There are any number of theological questions that manage, at one and the same time, to elicit arguments and yet create no division. These are issues over which both sides, while disagreeing on the issue at hand agree that the issue at hand is both not easy to solve, and not all that important. John Calvin once sagely said about speculative theology, “Where the Lord has determined to be silent I will refrain from inquiry.”

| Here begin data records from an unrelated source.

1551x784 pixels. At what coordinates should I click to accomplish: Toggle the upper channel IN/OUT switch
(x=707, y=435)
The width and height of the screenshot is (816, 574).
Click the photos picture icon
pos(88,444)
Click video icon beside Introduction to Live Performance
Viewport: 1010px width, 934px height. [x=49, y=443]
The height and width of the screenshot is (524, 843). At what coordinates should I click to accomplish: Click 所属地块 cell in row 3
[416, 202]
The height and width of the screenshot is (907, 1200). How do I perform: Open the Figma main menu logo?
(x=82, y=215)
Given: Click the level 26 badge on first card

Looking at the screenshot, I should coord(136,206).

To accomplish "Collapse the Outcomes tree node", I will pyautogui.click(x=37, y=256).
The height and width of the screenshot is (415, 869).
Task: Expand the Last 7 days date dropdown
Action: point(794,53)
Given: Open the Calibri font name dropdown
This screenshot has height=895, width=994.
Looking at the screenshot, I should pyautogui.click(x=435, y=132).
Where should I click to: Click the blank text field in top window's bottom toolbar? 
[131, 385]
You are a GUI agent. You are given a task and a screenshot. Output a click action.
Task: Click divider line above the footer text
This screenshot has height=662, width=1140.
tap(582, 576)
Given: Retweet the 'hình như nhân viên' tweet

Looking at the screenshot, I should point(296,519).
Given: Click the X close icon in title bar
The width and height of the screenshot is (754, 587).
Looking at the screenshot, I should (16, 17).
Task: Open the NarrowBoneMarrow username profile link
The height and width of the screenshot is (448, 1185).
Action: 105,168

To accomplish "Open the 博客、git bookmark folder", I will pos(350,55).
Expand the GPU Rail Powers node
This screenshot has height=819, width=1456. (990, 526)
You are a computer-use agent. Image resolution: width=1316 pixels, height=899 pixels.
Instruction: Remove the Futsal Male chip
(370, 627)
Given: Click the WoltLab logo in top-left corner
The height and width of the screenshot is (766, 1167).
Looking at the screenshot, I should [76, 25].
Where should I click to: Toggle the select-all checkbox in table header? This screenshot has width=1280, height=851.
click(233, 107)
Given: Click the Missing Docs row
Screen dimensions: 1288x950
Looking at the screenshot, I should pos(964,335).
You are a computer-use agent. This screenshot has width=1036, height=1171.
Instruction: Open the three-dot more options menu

While we affirm that the Bible is clear, we acknowledge that some things are more clear than others. The answer to this question scores pretty low on the clear scale. There are, historically, two perspectives on the issue. The slightly less common view is called traducianism. It holds that the creation of a human soul is as natural as the creation of the human body, that conception itself is the immediate cause of both body and soul. This view has two advantages over its competitor, both of which take us back to the beginning. First, it honors the principle that God has rested from the work of creation. The first six days, Genesis tells us, were morning and evening. The seventh day has no such description, suggesting that in some sense we are still in the seventh day and that God, while ruling actively through His providence, is no longer creating.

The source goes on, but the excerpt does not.